Abrumado por la crueldad de la Shoah, Moltmann afirma que Dios murió y resucitó en Auschwitz. Solo así pudo compartir el dolor de las víctimas y garantizarles un mañana. La resurrección comporta la superación definitiva del sufrimiento y la realización de esa esperanza que alberga el fondo del corazón humano: “Dios en Auschwitz y Auschwitz en Dios: ese es el fundamento de una esperanza real, que abarca la realidad del mundo y triunfa sobre el mal”. El mal no concluye en Auschwitz. Continúa con el círculo diabólico de la pobreza y se expresa bajo la forma de “hambre, enfermedades, alta tasa de mortalidad y está determinado por la explotación y la tiranía ejercidas por una clase”. Al círculo diabólico de la pobreza, hay que sumar el círculo diabólico del poder, que se manifiesta con el dominio de las naciones más fuertes sobre las más débiles y con las tiranías implantadas por las clases dominantes sobre el pueblo trabajador. Moltmann añade otros dos círculos diabólicos: el de la exclusión por cuestiones raciales y sociales, y el de la destrucción del medio ambiente. Todos estos círculos están incluidos en un círculo más grande: el de la pérdida de sentido de la vida. Sin una expectativa escatológica, la injusticia es la última palabra. La deshumanización y la barbarie se apoderan de la historia.
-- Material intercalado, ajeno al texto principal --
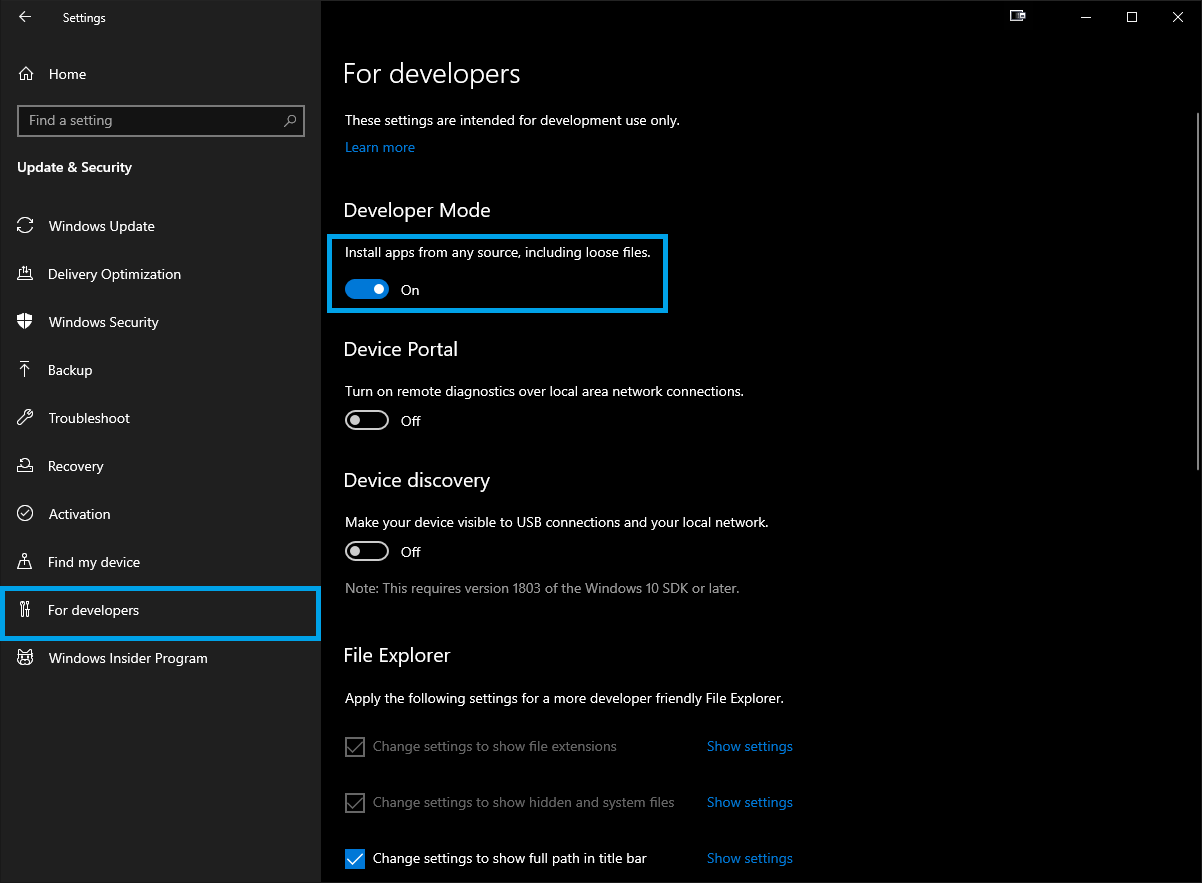Turn off the Developer Mode toggle
The width and height of the screenshot is (1202, 883).
[x=366, y=290]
Para Moltmann, el regnum hominis, el mundo para el hombre del que habla Bloch, debe comenzar aquí y ahora, pero cuando se producen catástrofes como Auschwitz o Hiroshima, la esperanza sobrenatural adquiere el rango de necesidad. Teología y política caminan de la mano. Moltmann y Bloch se encuentran en la lucha contra los círculos diabólicos. El marxismo humanista se rebela contra la pobreza, la explotación y la exclusión, y la teología de la cruz vincula el triunfo definitivo de la justicia a la trascendencia. El filósofo y el teólogo convergen en su beligerancia contra la opresión, la alienación y la discriminación.

El cristianismo nació como una herejía del judaísmo y Jesús de Nazaret fue ejecutado por sedicioso. La cruz era el castigo reservado a los que se rebelaban contra la autoridad de Roma. Su mensaje liberador –“bienaventurados los que tienen hambre y sed de justicia, porque ellos serán saciados”- completa la perspectiva utópica del socialismo. Bloch advirtió el potencial transformador del Evangelio, lo cual le llevó a afirmar que “un buen cristiano debe ser ateo”, ya que las enseñanzas de Jesús destruyen la imagen teocrática de Dios para asociar la espiritualidad a la emancipación. En una época de regresión e intolerancia, la esperanza solo puede surgir de los grandes maestros del pasado. Bloch y Moltmann nos indican un camino fructífero que no se cierra, una apertura que aún nos permite soñar con un mundo mejor. Ojalá muchos vuelvan a caminar por ese sendero hoy casi desierto.